二回、任意のタイミングで魔弾を撃ち合い、三度目の魔弾がぶつかった瞬間から本当の決闘が始まる。
〈1!〉
「はぁっ!」
「……」
一定の距離に離れた二人は小型の杖を振るう。お互いが放った魔弾は大体二人の中間地点でぶつかり、弾けた。
「……互角、だな」
「同威力なだけしょう」
決闘では、これで大まかな相手の強さを知ることができる。このタイミングで実力差を思い知り、降参することもあるらしい。
〈2!〉
「はっ!」
「……」
やや強めに放たれた魔弾は、やや魔術師の男の側で弾けた。
「……ふん、どうだ?」
「…………勝ち誇るに尚早では」
〈3!〉
「はっ!」
「……」
放った魔弾が突如その1の目の前で爆ぜ、
「ぐっ?!」
その1が後方に吹き飛び土埃が舞う。
そして。
「……『勝負有り』、ではないのですか」
土埃が少し収まったその場所には、地面に横たわるその1と、その側にしゃがみ、額へ小型の杖の先を当てた魔術師の男がいた。
×
あっさりとその1が負けた。
「はっ?! え、この流れだと、俺が勝つやつじゃ……」
「はて……一体何処に其の様な流れが在りましたかな」
口元へ優雅に手を遣り、魔術師の男は冷笑する。
「な、何故だ……他の魔術師達には勝てていたはずなのに……!」
戸惑うその1に、魔術師の男は言い捨てる。
「……数名の、予め縛られている視察の魔術師に勝利しただけの癖に思い上がりも甚だしい。其れに、私は唯の魔術師とは鍛え方が違います故」
実はこの魔術アカデミー内では、学生と教授以外は魔術の行使が難しくなる効果がかけられているのだ。

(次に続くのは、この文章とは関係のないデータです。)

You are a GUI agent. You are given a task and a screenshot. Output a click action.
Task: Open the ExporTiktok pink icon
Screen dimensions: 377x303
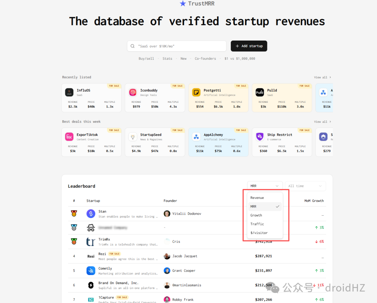pos(69,137)
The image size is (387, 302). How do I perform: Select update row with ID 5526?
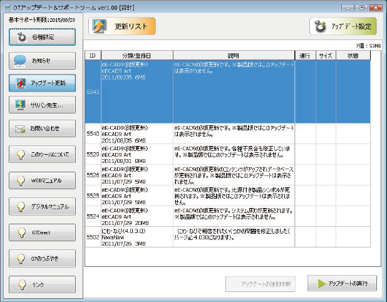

「仮に貴方が何者かであろうとも。唯の学生如きに遅れを取る等有るものか」
「……くっ!」
その1は、悔しそうに顔を歪める。
「処で。貴方が敗北した際の指定……されておりませんでしたね」
「……近付くな、っていうのか」
「まさか。私のような一介の他人が同級生等という枠組みで括られた貴方方に何が言えるでしょうか」
にこやかに笑みを浮かべた魔術師の男は、握手をするように手を差し伸べ、
「……」
不機嫌そうな顔をしながらもその1はその手を掴む。
「私が唯一言える事は――」
健闘を称えるように、憮然としたその1を引き寄せ
「『二度目はない』。……唯、其れだけで御座います」
ぽん、とその背を軽く叩いた直後、その1は脱力したようにへたり込む。
魔術を放たずに、手の表面に魔力の一部を込めた威嚇を行っただけだ。
「では」
そして、その1を置いて魔術師の男は会場から去った。